Жанр «комической истории» в творчестве А. Бен: «Приключение Смуглой леди»

«Приключение Смуглой леди» (1698) – самое короткое из произведений, составляющих «лондонские истории» Афры Бен, – может быть названо скорее новеллой, чем повестью. Почти все литературоведы, оценивая это произведение, единодушно отмечают оригинальность его стиля, живость разговорной манеры, новеллистический облик. Но они проходят мимо важнейшего его свойства: преодоления поэтики возвышено-вымышленного, стремления к жизнеподобию и «правде». В выборе названия – “The Adventure of the Black Lady”, – интригующем и словом adventure,  и загадочной неопределенностью героини – некой Смуглой леди, – Афра Бен следует принципам модной поэтики заглавий, свойственных европейской «романической» прозе. Однако «завлекательное» и стереотипное по своей структуре, оно предпослано повествованию, отличному от традиций «галантных» произведений.

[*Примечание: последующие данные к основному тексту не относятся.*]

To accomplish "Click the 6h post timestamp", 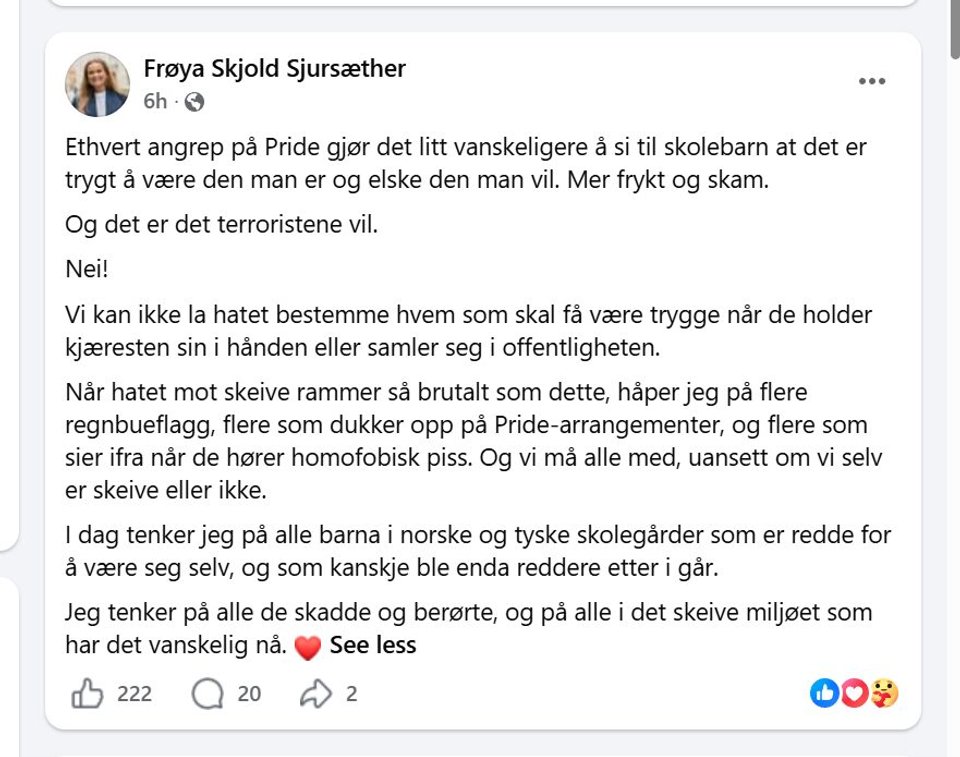I will [x=155, y=101].
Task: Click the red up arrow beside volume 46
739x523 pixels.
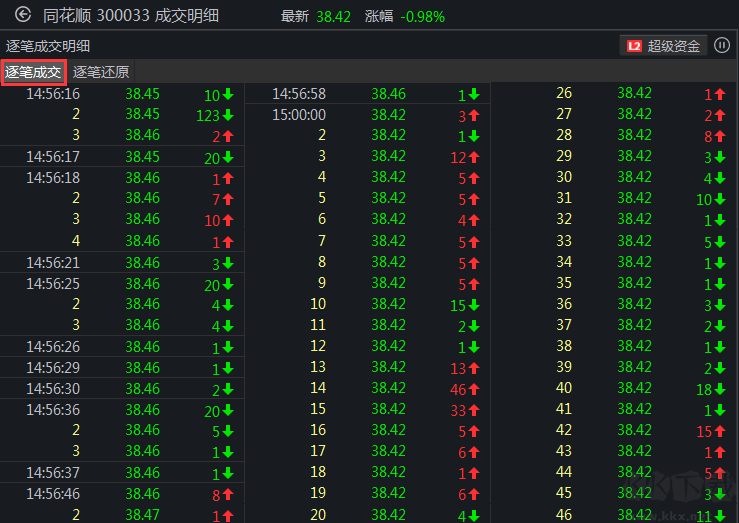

Здесь нет ни отдаленного исторического или экзотического колорита, вулканов, пиратов, землетрясений, мнимых смертей, разбойников, переодеваний мужчин в женские одежды, женщин в мужские, мотивов, проникших из гелиодоровского романа в испанскую и итальянскую новеллистику и французский галантно-героический роман, нет и царственных влюбленных, экзальтированных страстей, аффектированного метафорического стиля – всего того, что наводнило английскую литературу и было пародийно осмеяно в «Зелинде», полемически названной “An Excellent New Romance”.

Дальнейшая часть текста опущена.